Copy these lines, swapping every "Screen dimensions" for "Screen size" and changing nothing else. Omit the pictures.
━━━━━━━━
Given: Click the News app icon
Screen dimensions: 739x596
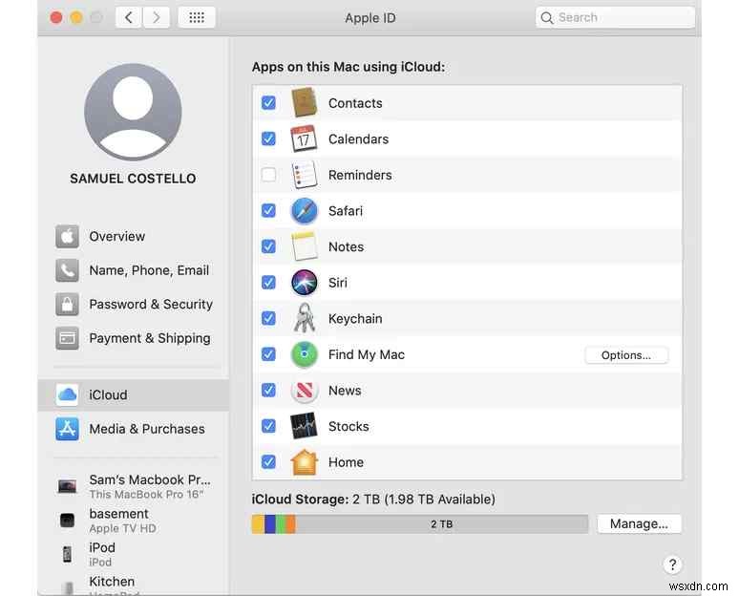Looking at the screenshot, I should [304, 391].
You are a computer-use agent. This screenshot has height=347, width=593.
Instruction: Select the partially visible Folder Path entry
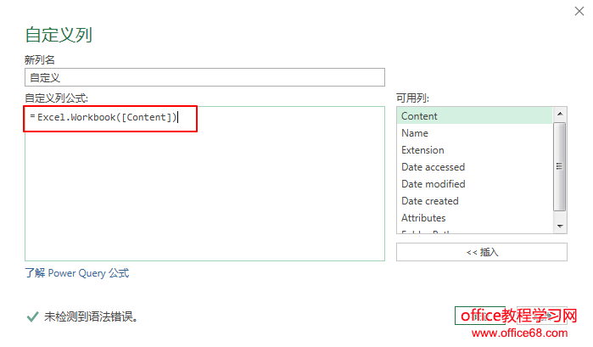tap(428, 231)
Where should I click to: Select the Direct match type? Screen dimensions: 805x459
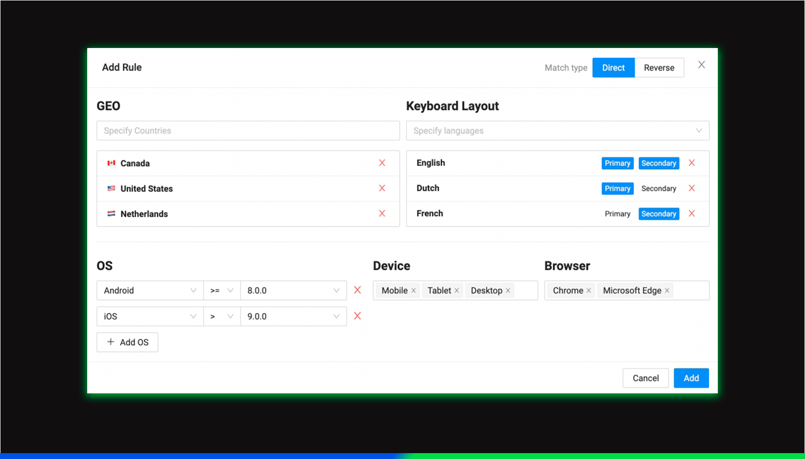coord(614,67)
━━━━━━━━
> [ANSWER TO THE EXERCISE]:
Given: Click the News app icon
Screen size: 739x596
Looking at the screenshot, I should [304, 391].
You are a computer-use agent. This screenshot has height=347, width=593.
Instruction: Select the partially visible Folder Path entry
tap(428, 231)
Where should I click to: Select the Direct match type? Screen size: 805x459
coord(614,67)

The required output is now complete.